In fact the following code depicts the 3 ways in which I was trying to get it to work. For the code with pattern variableStep chrom=chr1 span=25 I tried to print the subsequent lines after the regex match manually.
From that I figured, I need a loop to run through all the subsequent lines,which is what i've written with the pattern variableStep chrom=chr1 span=25. But then, I realized I need an exit mechanism as otherwise all the subsequent lines were getting printed.
It is this exit pattern written as last if /^v.*$/which I need to figure out. As the one I have is currently printing only the very first instance of the specific pattern. There is no blank line either on which I could exit. Had I had a blank line, this piece of code is working perfectly fine( modifying to last if /^$/ ). I even tried using a non decimal character as /^\D.*$/, but it isn't working. What exit pattern should I use?
The remaining part of the code was my baby attempts to get the program to work and it only prints the single subsequent line after the pattern match.
Code
#Trial code to parse main file
use 5.014;
use warnings;
#Assign filename
my $file = 'trial.txt';
#Open filename
open my $fh, '<' , $file || die $!;
#Open output
open OUT1, ">Trial_chr1.out" || die $!;
open OUT2, ">Trial_chr2.out" || die $!;
open OUT3, ">Trial_chr3.out" || die $!;
open OUT4, ">Trial_chr4.out" || die $!;
open out5, ">Trial_chr5.out" || die $!;
#Read in file
while(<$fh>){
chomp;
if (/^variableStep chrom=chr1 span=25/){
my $nextline1 = <$fh>;#means next line after pattern match
my $nextline2 = <$fh>;
my $nextline3 = <$fh>;
my $nextline4 = <$fh>;
my $nextline5 = <$fh>;
my $nextline6 = <$fh>;
my $nextline7 = <$fh>;
print OUT1 $nextline1;
print OUT1 $nextline2;
print OUT1 $nextline3;
print OUT1 $nextline4;
print OUT1 $nextline5;
print OUT1 $nextline6;
print OUT1 $nextline7;
}elsif(/^variableStep chrom=chr2 span=25/){
my #grabbed_lines; #Initialize array to store lines after pattern match
while (<$fh>){ #Read subsequent lines while in a loop
last if /^v.*$/; #Break out of the loop if line encountered begins with v
push #grabbed_lines, $_;# As long as the above condition is false, push the lines into the array
}print OUT2 #grabbed_lines; # Print the grabbed lines
}elsif(/^variableStep chrom=chr3 span=25/){
my $nextline = <$fh>;
print OUT3 $nextline;
}elsif(/^variableStep chrom=chr4 span=25/){
my $nextline = <$fh>;
print OUT4 $nextline;
}elsif(/^variableStep chrom=chr5 span=25/){
my $nextline = <$fh>;
print out5 $nextline;
}
}
#Exit
exit;
Thank you for taking the time to go through my question.
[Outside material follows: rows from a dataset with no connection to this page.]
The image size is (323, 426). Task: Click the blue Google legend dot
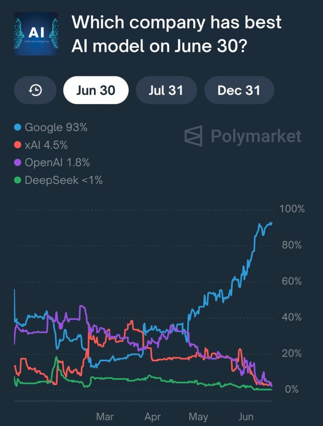click(x=18, y=127)
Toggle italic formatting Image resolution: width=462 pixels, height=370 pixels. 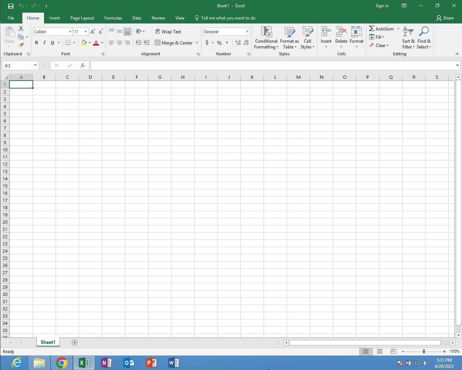[44, 43]
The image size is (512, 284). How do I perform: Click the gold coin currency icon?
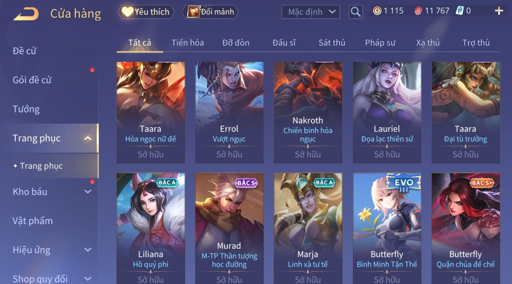point(377,11)
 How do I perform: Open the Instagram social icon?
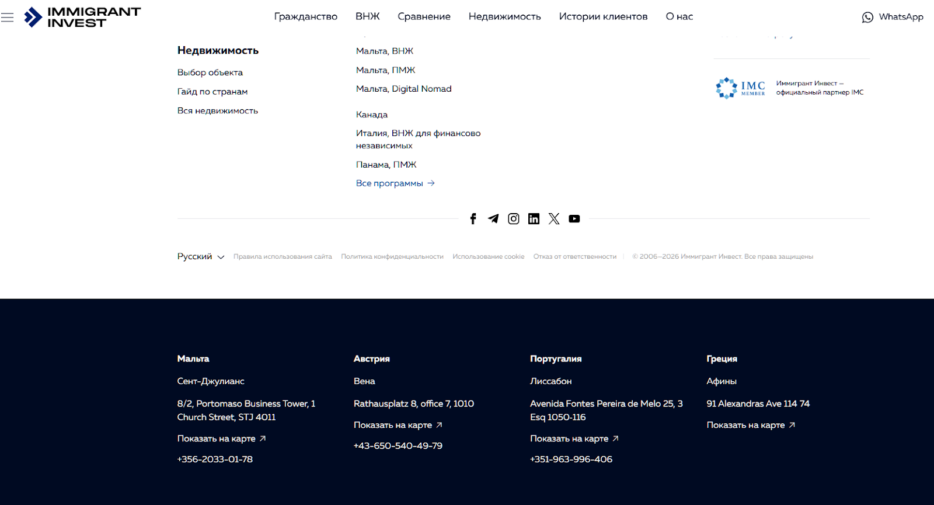514,219
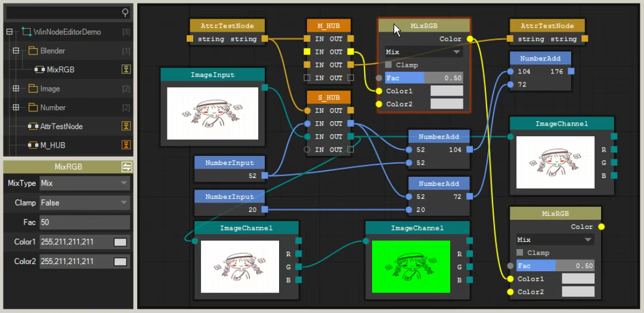This screenshot has height=313, width=644.
Task: Click the info icon beside MixRGB tree item
Action: 126,69
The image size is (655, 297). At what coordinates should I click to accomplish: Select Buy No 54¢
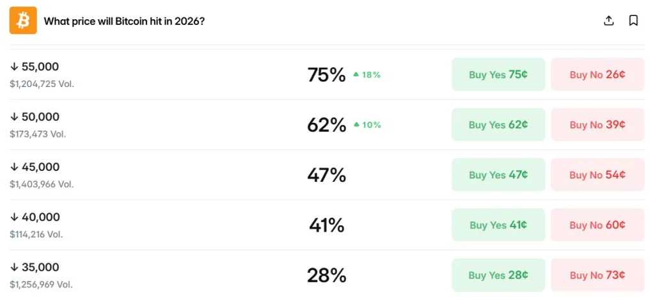(x=597, y=175)
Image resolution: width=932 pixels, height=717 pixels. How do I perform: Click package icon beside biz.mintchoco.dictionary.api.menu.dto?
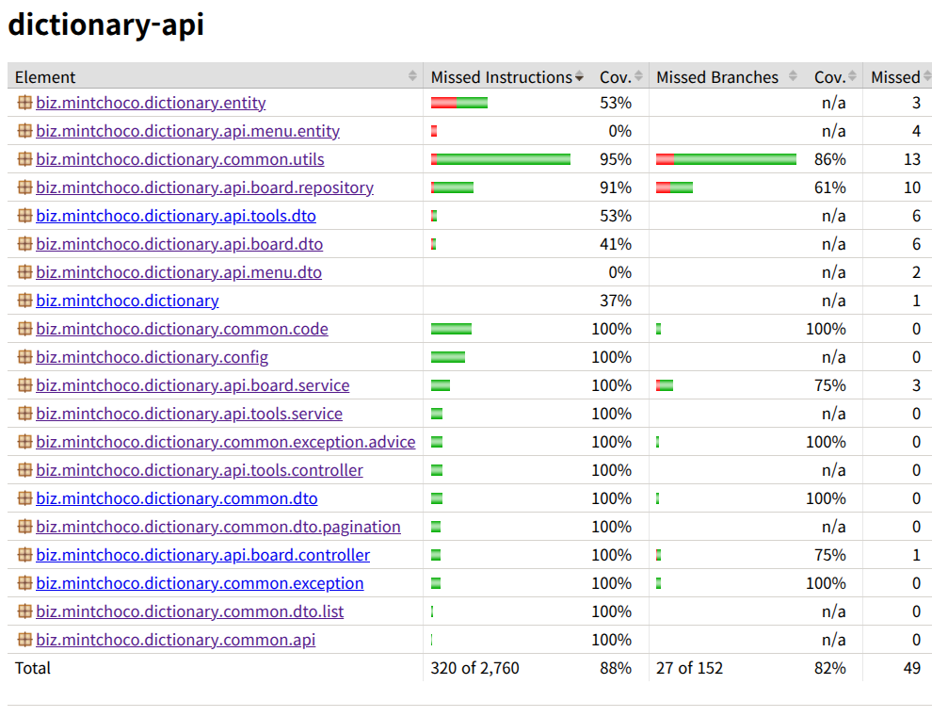click(x=24, y=272)
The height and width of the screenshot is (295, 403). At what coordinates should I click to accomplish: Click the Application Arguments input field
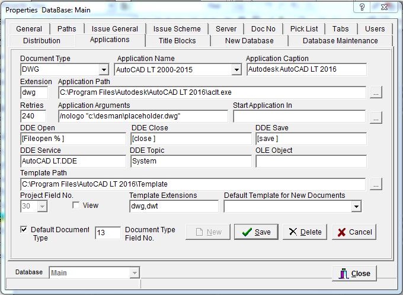(143, 116)
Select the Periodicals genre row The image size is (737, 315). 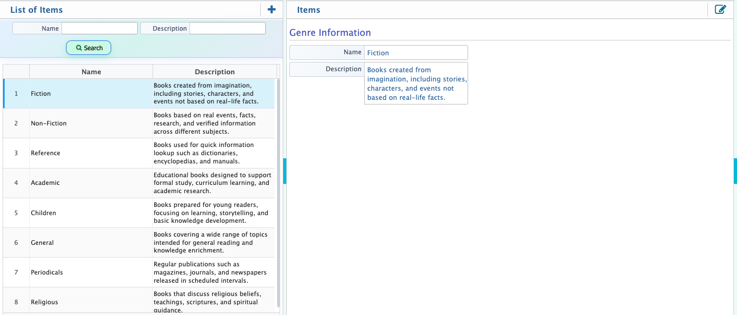[47, 272]
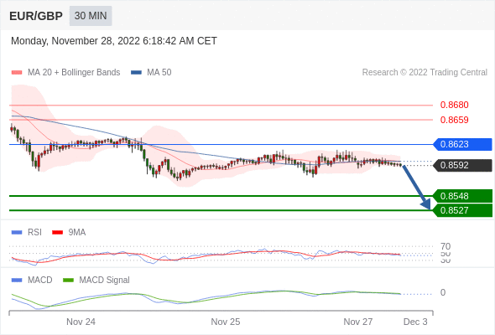The width and height of the screenshot is (495, 335).
Task: Click the Nov 27 date axis label
Action: pyautogui.click(x=358, y=322)
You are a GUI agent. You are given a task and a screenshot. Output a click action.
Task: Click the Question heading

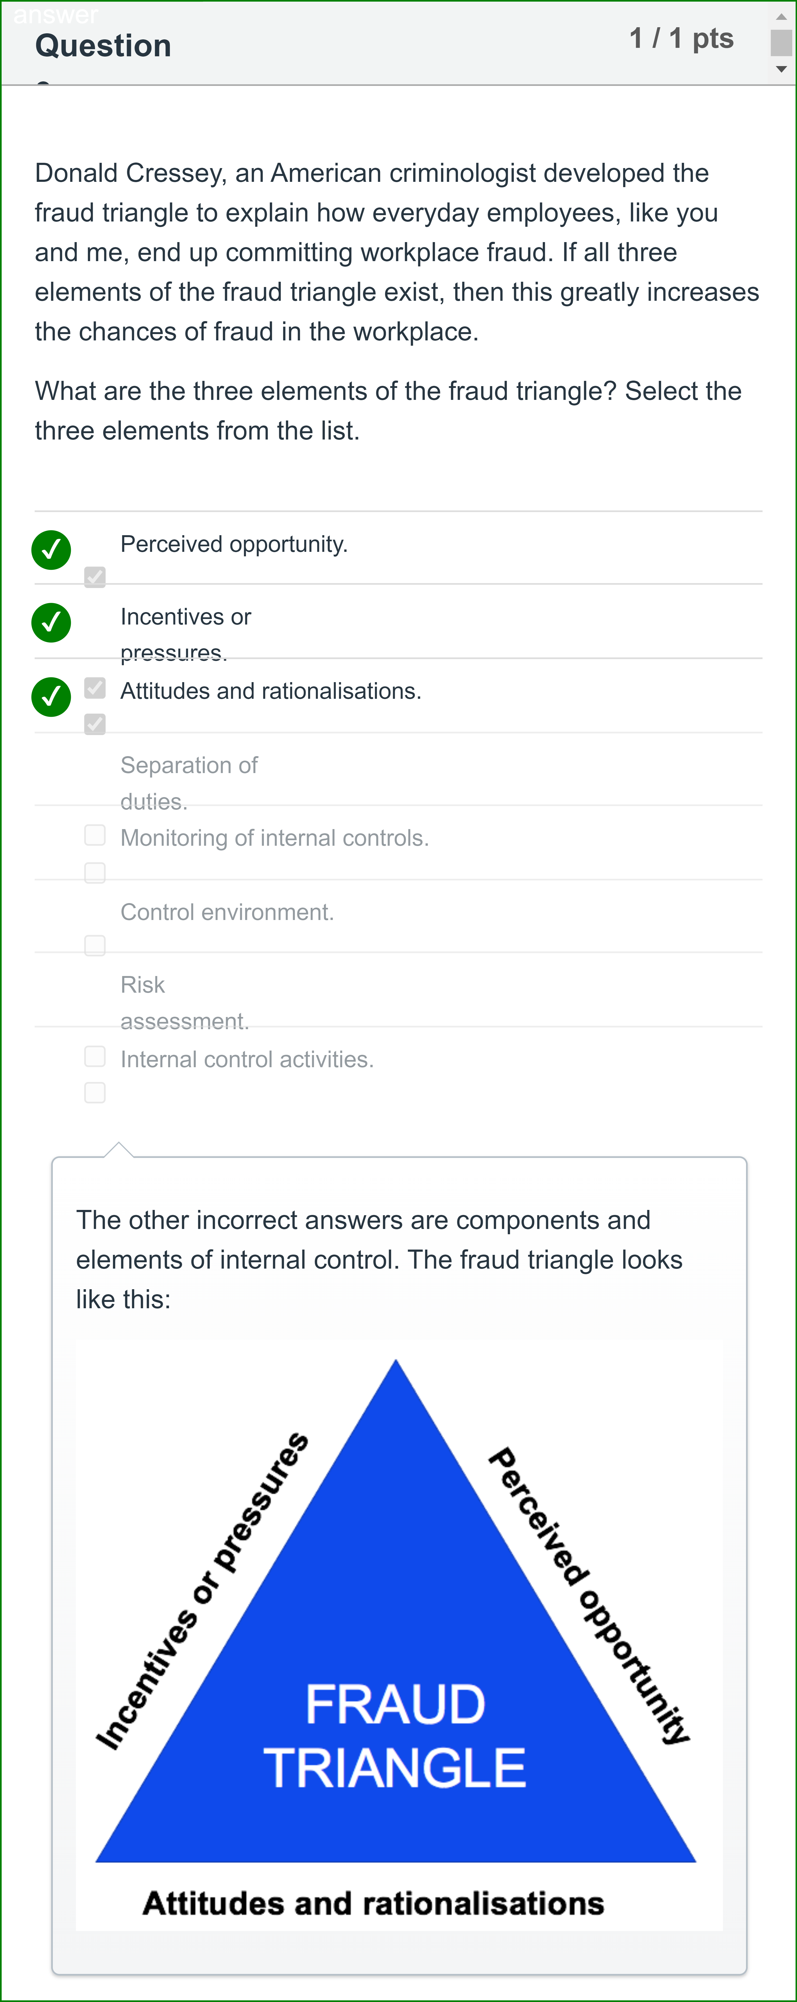pos(103,46)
I'd be grateful for any tips and suggestions.
Ok I missunderstood the n part, it is different for each match, this is tested and working:
my $found = 0;
while (<$fh>) {
if ( $found && /^\d/ ) {
print $_;
}
else {
$found = 0;
}
if (/^variableStep chrom=chr2 span=25/) {
$found = 1;
}
}
this way it prints all following rows that start with a digit.
Explanation:
The problem here is, that each time you are calling <$fh> it reads the next row, so if you test the row content and your test fails, you should not do the next loop, because then the next row is read and you lost the row where the test failed.
So I came to this solution:
I use a flag to know in which mode I am, am I searching for rows to print or not?
The first if is only entered
if I have been in the second if if in a loop before and the flag has been set to "1"
AND the row start with a digit.
When this test fails, i.e. there is no row with a digit at the beginning, I reset the flag and have then the chance to look again at the same row if it starts with "variableStep ..."
Oneliner below should do the trick (assuming that output files doesn't already exist):
perl -lne '/variableStep/ && open($fh, ">>", $_) && next; print $fh $_;' input.txt
--
btw: || operator has high priority (man perlop), so command:
open OUT1, ">Trial_chr1.out" || die $!;
is understood by perl as
open OUT1, (">Trial_chr1.out" || die $!);
To do error checking you should use and operator instead or use parentheses to enforce desired behaviour
I love perl, but awk is more suitable in this case, see :
$ awk '
{if ($0 ~ /^variableStep/) {file="output_file_"++c"_"$1"_"$2"_"$3}
else{print $0 > file}}
' file.txt
$ ls -l output_file_*
Using perl and File::Slurp useful module :
use strict; use warnings;
use File::Slurp;
my ($c, $file);
while (<>) {
if (/^variableStep\s+chrom=\w+\s+span=\d+/) {
$c++;
$file = $&;
$file =~ s/\s/_/g;
$file = "output_file_${c}_" . $file;
}
else {
append_file $file, $_;
}
}
Usage :
$ perl ./script.pl file.txt
$ ls -l output_file_*